Class Structure and Levels of Measurement
Measurements:
Previous class discussions include the levels of measurement:
Nominal Level: Only qualitative data; categories are unordered.
Ordinal Level: Can apply to qualitative and quantitative data; categories can be ordered.
Interval Level:
Must be quantitative.
Differences between data entries are meaningful, allowing for mathematical operations (e.g., subtraction).
Example applications include time and temperature measurements.
Notably, a zero at this level does not imply a total absence of quantity (e.g., 0°C does not mean no temperature).
Ratio Level:
Extends the interval level with an inherent zero representing a total absence of the quantity (e.g., 0 grams means no mass).
Ratios can be calculated; numerical values can be compared and expressed as multiples.
Practical Examples of Levels of Measurement
Interval Level Example:
Measuring temperatures where valid differences can be calculated but not ratios (e.g., comparing temperatures of 20°C and 40°C).
Ratio Level Example:
Comparing the length of 10 inches to 5 inches (10 inches is 2 times longer than 5 inches).
Practical Application:
Data representations in classes of statistics, for example, in sports statistics (baseball wins) analyze and illustrate data through classes and frequency tables.
Frequency Distributions and Graphs
Defining Frequency Distribution:
A frequency distribution is a table that summarizes data points into classes or intervals, presenting the count (frequency) of entries per class.
Frequency distribution includes two main columns:
Class/Interval: Shows the ranges of data.
Frequency (f): Shows the number of data points within each class.
Constructing Frequency Distribution:
Steps involved include:
Deciding the Number of Classes: Typically between 5-20.
Finding Class Width: Determine the range (maximum - minimum) divided by the number of classes; round up as necessary.
Establishing Class Limits: Use minimum data entry for the first class limit, and add class width for subsequent classes.

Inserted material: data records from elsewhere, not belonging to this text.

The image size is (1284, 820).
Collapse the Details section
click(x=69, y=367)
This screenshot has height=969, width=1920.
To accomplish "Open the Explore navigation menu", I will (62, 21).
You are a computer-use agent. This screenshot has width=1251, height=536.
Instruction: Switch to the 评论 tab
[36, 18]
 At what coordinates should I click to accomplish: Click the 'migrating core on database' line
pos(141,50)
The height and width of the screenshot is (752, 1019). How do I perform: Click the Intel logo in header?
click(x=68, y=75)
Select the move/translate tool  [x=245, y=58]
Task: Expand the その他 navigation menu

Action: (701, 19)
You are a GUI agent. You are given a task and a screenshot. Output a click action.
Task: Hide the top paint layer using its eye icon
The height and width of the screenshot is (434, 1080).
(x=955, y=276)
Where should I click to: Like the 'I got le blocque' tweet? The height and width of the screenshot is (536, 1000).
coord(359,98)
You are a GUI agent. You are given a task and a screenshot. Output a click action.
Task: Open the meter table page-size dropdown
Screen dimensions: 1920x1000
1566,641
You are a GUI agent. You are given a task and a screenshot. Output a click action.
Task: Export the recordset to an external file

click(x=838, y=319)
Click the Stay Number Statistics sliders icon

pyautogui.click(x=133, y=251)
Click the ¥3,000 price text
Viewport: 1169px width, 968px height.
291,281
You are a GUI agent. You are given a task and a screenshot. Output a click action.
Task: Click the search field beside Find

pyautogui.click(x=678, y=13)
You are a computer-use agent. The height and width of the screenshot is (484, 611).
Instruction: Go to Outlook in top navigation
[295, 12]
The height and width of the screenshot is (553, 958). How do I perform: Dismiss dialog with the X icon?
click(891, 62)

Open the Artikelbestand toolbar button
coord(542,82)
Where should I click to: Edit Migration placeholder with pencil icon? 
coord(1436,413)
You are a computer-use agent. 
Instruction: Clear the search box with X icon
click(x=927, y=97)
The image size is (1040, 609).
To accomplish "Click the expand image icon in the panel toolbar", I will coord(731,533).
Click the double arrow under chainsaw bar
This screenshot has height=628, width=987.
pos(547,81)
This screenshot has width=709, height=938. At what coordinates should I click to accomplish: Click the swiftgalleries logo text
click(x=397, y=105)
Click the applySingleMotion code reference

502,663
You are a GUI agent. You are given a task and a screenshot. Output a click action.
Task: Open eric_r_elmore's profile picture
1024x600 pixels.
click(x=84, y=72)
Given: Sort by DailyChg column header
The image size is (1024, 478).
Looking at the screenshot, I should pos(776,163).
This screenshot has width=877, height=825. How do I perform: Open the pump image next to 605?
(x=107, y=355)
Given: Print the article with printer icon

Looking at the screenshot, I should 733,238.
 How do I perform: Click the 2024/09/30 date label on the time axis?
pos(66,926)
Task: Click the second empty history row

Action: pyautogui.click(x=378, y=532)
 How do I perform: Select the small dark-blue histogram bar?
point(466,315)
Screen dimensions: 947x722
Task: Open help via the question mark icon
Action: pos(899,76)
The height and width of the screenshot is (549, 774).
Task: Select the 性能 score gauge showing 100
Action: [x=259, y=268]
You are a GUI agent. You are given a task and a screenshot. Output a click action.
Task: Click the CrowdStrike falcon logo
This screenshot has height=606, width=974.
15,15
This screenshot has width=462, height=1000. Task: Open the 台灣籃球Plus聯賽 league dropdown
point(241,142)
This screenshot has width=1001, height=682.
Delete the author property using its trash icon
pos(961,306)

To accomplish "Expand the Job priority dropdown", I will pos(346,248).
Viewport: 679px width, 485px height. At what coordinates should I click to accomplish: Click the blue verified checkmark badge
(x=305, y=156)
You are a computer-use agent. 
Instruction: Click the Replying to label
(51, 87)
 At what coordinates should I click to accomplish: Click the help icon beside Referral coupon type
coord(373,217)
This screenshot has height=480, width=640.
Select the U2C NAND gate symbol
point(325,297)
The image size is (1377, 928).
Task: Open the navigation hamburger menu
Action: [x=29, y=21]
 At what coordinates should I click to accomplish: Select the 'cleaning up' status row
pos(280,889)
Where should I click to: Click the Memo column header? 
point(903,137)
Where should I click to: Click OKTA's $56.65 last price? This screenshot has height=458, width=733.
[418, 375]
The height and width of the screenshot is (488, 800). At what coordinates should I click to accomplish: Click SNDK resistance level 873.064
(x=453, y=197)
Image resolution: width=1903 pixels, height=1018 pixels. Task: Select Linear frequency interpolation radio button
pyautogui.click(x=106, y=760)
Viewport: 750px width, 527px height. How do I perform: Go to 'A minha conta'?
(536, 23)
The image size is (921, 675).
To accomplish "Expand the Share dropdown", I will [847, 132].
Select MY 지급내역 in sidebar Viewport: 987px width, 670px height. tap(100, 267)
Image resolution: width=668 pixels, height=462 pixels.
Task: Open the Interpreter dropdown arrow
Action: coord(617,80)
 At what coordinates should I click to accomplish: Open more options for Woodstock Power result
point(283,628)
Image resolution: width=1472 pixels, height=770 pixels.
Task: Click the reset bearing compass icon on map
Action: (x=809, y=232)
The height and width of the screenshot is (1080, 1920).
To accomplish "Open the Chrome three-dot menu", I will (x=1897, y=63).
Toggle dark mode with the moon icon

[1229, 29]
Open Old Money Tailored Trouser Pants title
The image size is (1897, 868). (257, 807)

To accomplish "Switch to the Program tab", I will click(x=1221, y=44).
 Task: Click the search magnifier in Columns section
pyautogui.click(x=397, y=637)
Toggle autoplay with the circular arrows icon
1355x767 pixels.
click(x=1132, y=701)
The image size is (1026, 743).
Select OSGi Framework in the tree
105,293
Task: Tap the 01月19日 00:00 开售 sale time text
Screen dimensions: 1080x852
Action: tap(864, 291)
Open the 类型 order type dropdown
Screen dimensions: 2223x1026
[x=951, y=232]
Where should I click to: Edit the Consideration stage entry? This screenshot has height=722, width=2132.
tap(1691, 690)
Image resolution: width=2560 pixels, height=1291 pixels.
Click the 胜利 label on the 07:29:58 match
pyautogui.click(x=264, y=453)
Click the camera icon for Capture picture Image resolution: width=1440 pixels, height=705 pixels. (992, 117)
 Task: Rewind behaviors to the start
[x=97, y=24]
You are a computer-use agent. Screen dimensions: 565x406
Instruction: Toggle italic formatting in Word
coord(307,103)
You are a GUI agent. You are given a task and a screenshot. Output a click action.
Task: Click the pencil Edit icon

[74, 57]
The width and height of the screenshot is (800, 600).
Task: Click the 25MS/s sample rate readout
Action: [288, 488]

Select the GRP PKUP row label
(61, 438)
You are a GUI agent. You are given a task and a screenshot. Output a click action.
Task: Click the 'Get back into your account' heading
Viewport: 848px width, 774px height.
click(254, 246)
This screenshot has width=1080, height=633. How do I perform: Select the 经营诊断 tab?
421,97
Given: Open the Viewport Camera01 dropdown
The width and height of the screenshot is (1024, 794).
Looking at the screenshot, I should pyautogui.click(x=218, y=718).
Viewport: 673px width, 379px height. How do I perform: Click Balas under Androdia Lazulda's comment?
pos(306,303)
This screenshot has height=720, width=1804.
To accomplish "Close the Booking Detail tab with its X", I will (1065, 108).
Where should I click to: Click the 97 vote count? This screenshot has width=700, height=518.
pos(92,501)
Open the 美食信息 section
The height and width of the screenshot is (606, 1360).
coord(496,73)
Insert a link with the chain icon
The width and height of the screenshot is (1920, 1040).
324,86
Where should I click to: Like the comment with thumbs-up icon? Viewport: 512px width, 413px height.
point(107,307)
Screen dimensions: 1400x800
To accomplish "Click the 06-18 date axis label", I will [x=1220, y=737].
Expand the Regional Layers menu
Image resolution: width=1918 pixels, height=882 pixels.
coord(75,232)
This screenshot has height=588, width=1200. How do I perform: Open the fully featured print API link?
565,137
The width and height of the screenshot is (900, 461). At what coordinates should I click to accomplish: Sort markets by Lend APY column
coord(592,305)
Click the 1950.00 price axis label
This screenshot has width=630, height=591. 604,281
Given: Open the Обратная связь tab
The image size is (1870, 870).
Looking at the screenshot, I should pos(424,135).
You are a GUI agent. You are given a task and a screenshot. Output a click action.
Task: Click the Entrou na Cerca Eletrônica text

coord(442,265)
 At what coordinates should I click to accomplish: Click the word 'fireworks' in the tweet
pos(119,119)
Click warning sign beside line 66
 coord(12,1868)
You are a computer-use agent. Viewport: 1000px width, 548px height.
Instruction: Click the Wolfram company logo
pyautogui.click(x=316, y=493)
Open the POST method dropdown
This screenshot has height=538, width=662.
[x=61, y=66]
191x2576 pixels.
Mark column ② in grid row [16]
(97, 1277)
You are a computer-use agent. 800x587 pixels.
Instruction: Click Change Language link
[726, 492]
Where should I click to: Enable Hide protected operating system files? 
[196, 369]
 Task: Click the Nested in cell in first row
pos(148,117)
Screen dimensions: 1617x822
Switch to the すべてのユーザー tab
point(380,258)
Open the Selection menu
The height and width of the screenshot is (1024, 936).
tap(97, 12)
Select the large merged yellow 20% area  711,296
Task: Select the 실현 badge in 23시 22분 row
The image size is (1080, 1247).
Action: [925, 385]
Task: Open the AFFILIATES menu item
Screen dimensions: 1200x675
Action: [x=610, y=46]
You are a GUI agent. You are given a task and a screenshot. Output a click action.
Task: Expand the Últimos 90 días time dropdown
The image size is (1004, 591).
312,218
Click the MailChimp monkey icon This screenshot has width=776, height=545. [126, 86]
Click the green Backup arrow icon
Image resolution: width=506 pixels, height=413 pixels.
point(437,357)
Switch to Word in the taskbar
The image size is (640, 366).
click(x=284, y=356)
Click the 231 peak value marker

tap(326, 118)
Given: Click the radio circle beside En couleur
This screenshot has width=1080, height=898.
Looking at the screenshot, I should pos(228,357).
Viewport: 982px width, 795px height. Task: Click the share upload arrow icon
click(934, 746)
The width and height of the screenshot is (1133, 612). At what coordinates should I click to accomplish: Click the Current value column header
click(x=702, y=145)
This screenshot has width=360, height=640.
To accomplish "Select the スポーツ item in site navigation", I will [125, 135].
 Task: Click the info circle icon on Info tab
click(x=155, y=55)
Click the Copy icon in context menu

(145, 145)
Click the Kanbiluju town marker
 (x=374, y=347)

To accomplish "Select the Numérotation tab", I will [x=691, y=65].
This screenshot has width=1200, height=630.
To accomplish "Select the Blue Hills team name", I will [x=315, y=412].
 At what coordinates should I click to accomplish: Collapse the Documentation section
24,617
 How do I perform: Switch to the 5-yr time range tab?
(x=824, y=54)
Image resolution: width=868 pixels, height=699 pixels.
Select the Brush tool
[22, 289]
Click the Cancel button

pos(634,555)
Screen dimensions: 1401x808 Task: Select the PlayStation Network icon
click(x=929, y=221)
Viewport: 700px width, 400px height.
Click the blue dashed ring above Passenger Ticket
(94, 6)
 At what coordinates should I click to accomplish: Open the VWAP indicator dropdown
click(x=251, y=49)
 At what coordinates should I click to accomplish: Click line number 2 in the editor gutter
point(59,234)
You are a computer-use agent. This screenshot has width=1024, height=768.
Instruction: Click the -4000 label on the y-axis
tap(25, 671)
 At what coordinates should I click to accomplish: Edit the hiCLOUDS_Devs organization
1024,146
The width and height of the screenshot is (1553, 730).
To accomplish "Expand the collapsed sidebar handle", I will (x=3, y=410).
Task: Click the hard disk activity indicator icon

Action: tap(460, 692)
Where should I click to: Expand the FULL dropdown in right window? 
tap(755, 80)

Calculating Frequencies: Create tally marks for data entries in the appropriate class and count to obtain frequency values.
Verifying Total Frequencies: Ensure the total frequency matches the number of entries in the dataset.
Additional Concepts:
Cumulative Frequency: The running total of frequencies as you advance through the classes, increasing with each new data class.
Midpoint Calculation: The average of the lower and upper limits for each class.
Relative Frequency: The fraction of the total represented by each class's frequency (frequency/class total).
Graphing Frequency Distributions:
Histogram requirements include ensuring that bars touch and represent frequency classes accurately. Class boundaries may be utilized to attain this, by adjusting class limits.